La más sorprendida fue su hermana Utz-Colel, quien comenzó a gritar frenéticamente que era obra de algún pixán k’aas (espíritu maligno) y que la tal fragancia no emanaba del cuerpo de su hermana, puesto que de ella sólo podía brotar hedor y pestilencia.
El entierro de la hermosa joven fue muy triste y solitario. Una destartalada carreta llevaba el bello cuerpo de Xtabay. Sólo acompañaban el cortejo el sepulturero y dos señoras, éstas más por compromiso y lástima que otra cosa. El ataúd, hecho de unas viejas y roídas tablas de pino, casi se despedaza antes de llegar al fondo de la tumba; un húmedo y frío hueco indigno de tan hermosa prenda.
Lo más significativo sucedió cuando, al amanecer del siguiente día, la tumba de Xtabay apareció cubierta totalmente de unas flores blancas en forma de campana que rodeaban la tumba y el pequeño muro de piedra que la circundaba. Los habitantes del lugar decidieron llamar a esa flor silvestre Xtabentún (enredadera que crece en la piedra).
Poco tiempo después murió Utz-Colel, la arrogante hermana de Xtabay. Los moradores del pueblito asistieron a sus funerales, y al amanecer del siguiente día de su entierro, la tumba despedía un desagradable olor, y en el centro del montículo de tierra donde fue enterrada nació un cactus de una flor no muy hermosa y cubierta de muchas espinas de un olor muy desagradable.
Cabría pensar que terminaría de esta forma la desafortunada historia de las hermanas Xtabay y Utz-Colel, pero resultó que esta última, inconforme con su trágico final, apeló a la magia y regresó a la vida  haciéndose pasar por Xtabay.
Comenzó Utz-Colel su nueva vida seduciendo a muchos hombres, pero sus amoríos terminaban de forma trágica porque de su corazón frío y orgulloso no brotaba un sentimiento de generosidad. No comprendió nunca que el milagro de Xtabay no radicaba en sus dotes de amante, sino en su amor al prójimo y respeto hacia los más desvalidos y necesitados.

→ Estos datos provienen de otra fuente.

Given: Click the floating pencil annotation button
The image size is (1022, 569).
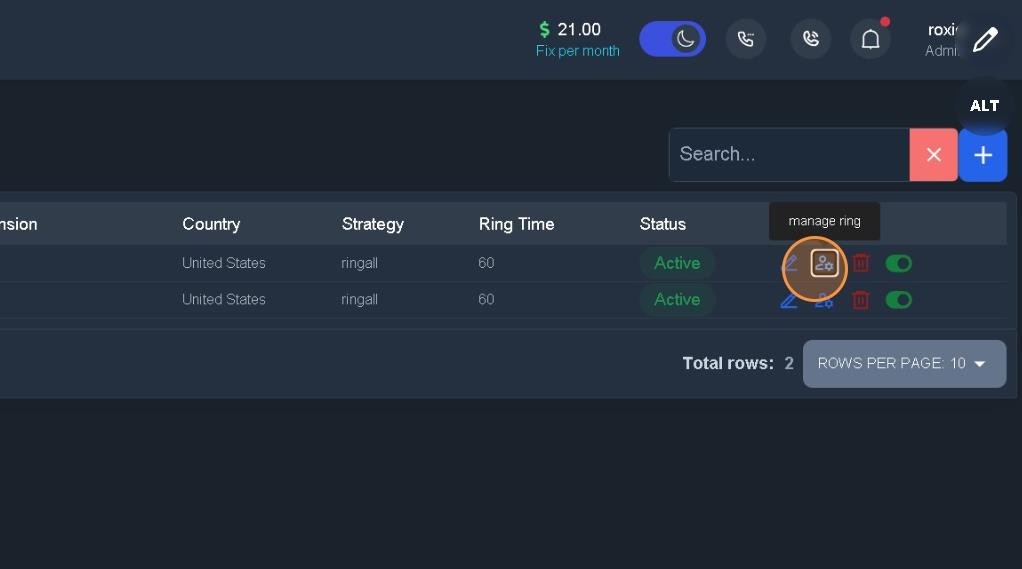Looking at the screenshot, I should pyautogui.click(x=985, y=39).
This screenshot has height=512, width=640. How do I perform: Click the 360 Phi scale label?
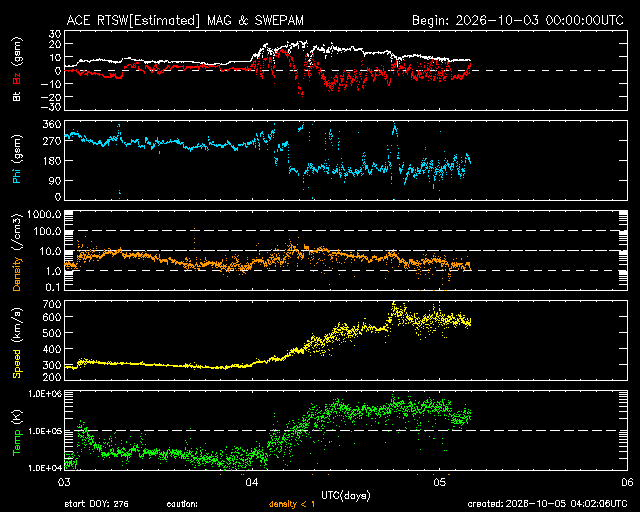pos(54,124)
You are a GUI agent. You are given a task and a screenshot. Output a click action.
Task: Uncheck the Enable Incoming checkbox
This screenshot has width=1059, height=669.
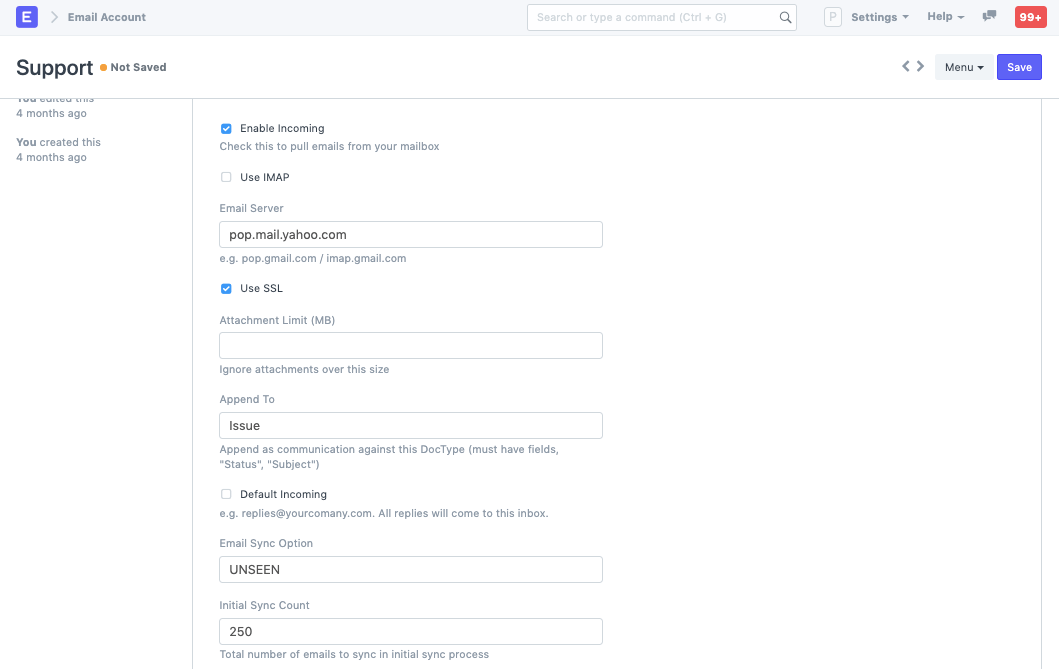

La gran virtud de Xtabay no radicaba en lo externo, en su belleza física, ni en cómo llevaba sus relaciones de pareja. Lo que nunca entendió Utz-Colel es que lo que nos hace grandes espiritualmente, lo que nos permite crecer como seres humanos, nos libera, y nos da felicidad y amor, es lo que seamos capaces de sentir y de hacer por los demás. La sencillez, el respeto al prójimo, la caridad, el amor a la vida propia y a la de los demás nos proporciona la verdadera felicidad, y se nos retribuye con creces.